"Regularized Wishart Autoregressive Stochastic Volatility"
(with Guilherme Valle Moura and Julian Spies)
We develop extensions of Uhlig's (1994) Wishart stochastic volatility (WSV) approach to model high-dimensional financial return series with time varying volatility and correlations. The WSV is a state-space model in which the multiplicative autoregressive evolution of the latent precision matrix is driven by a multivariate beta matrix variate. The resulting predictions of the covariance matrix are weighted moving averages with the classical exponential forgetting scheme that discounts information in past returns uniformly over time and across the space of the return vector.

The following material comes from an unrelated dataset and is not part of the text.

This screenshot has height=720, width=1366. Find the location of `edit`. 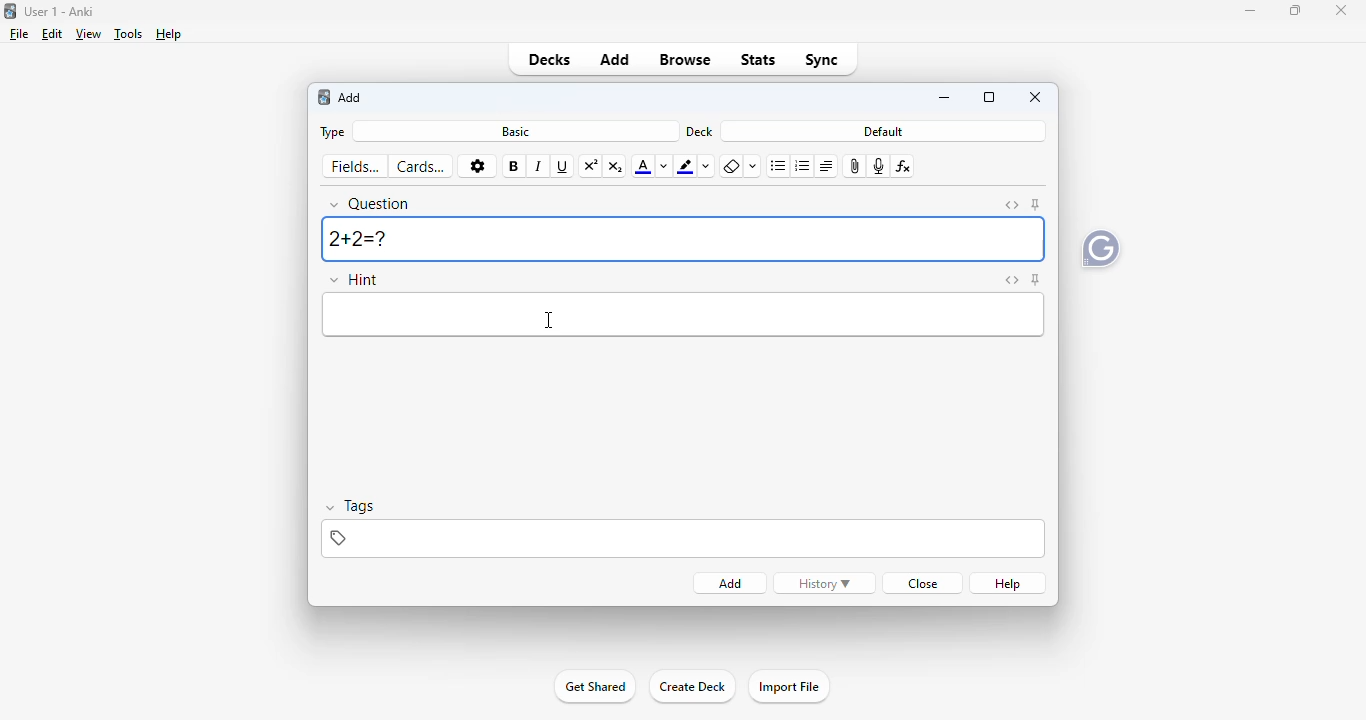

edit is located at coordinates (53, 34).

Our proposed extension of the WSV regularizes this forgetting scheme by shrinking the covariance matrix predictions toward a pre-specified prior target matrix. This regularization restricts the variation of the latent covariance matrix of the WSV and keep it away from zero, thereby ensuring the stationarity of returns and stabilizing the eigenvalues of the predictions for the covariance matrix. Furthermore, we combine this regularized forgetting with a time varying and directional forgetting scheme to achieve robustness to sudden changes in the correlation structure triggered by transitions from one market regime to another. Our proposed regularized WSV approach maintains closed-form sequential updating formulas for filtering, prediction and likelihood evaluation facilitating practical implementation for very high-dimensional empirical applications. The performance of our approach is evaluated using a historical dataset of daily returns on up to 1000 US stocks. We consider performance along several dimensions: the ability to predict the conditional covariance matrix and the probability density function of future returns, and to forecast the weights of the global minimum variance portfolio. The results show that our regularized WSV approach performs well compared to several existing alternative models.